Пока они договаривались с хозяйкой насчет квартиры, Петр Гермогенович зашел к соседям в коммуну. На кровати поверх небрежно наброшенного одеяла лежал всклокоченный и возбужденный Паук–Десятский. Два молодых человека, белокурый и черноволосый, сидели за шахматной доской. Все трое о чем–то ожесточенно спорили.
— О, коллега по несчастью, рад вас видеть в своей обители! — воскликнул Паук–Десятский, не вставая с кровати. — Вот я битый час толкую им, что нам необходимо переходить от слов к делу. Хватит повышать свой общеобразовательный уровень, изучая историю культуры но Липперту и философию по Альфреду Фулье. Этим следовало заниматься в тюрьмах, где каждый из нас провел немало времени. Теперь, когда мы относительно свободны, надо действовать, как полагается революционерам.
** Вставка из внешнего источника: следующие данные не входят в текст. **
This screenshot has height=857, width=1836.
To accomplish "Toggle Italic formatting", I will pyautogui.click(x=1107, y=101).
Вы согласны со мной, товарищ Смидович?
— Простите, не совсем понял вас. Что вы понимаете под словом «действовать»? — осторожно осведомился Петр Гермогенович.
— У Михаила Исаевича очень своеобразное представление о долге революционера, — сказал один из шахматистов.
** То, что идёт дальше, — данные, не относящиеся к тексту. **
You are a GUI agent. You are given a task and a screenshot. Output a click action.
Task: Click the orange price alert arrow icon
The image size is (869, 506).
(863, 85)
— Ничего подобного, друзья. — Паук–Десятский резко встал на ноги. — Действовать, как полагается революционеру, — это значит бороться с ненавистным царским режимом и всячески вредить ему. Конкретно: у нас есть возможность произвести экспроприацию у одного купчика, которого ненавидит весь уезд.
— Иными словами, ограбить купца? — спросил Петр Гермогенович.
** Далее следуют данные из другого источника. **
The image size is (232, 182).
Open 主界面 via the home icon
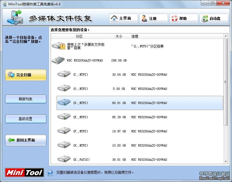(x=115, y=18)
— Извините, экспроприировать — это не значит ограбить! — наставительно заметил Паук–Десятский.
— Не в лоб, так по лбу, — сказал тот же шахматист.
— После вашей «экспроприации» начнутся репрессии, — добавил его товарищ, — и всех, кто причастен и кто не причастен к ограблению, быстренько загонят еще дальше, в какой–нибудь Усть–Кулом.
— Я вижу, вы просто трусы! — сказал Паук–Десятский. — В таком случае мы обойдемся без вашей помощи.
— Кто это «мы»? — спросил Смидович.
— Социалисты–революционеры. Самая радикальная и активная партия изо всех, которые действуют в России!
— Вы забываете об анархистах, Михаил Иеаевич. Они еще «активнее»… — съязвил белобрысый шахматист.
— А может быть, начать иначе? — осторожно предложил Смидович. — С того, что уже испробовано на практике. Скоро Первое мая, и неплохо бы было выпустить листовку, устроить маевку, пригласить горожан. Пусть это не так эффектно, как экспроприация купчика, зато мы сможем привлечь на свою сторону десятки людей. Да и вопросами самообразования, политического развития тоже пренебрегать не стоит. Липперт и Фулье известны далеко не каждому. Среди ссыльных, которые за последнее время прибыли в Кадников, многие не имеют никакого образования. Разве не наш долг помочь им?
— Какая скука! — Паук–Десятский театрально обхватил голову руками. — Слова вместо дела!
— И наконец, просто изучить какое–либо полезное ремесло, — продолжал Смидович. — Например, я бы с удовольствием научился тачать сапоги.
Паук–Десятский расхохотался.
— Какое благородное желание! Вы бы еще попробовали вязать носочки!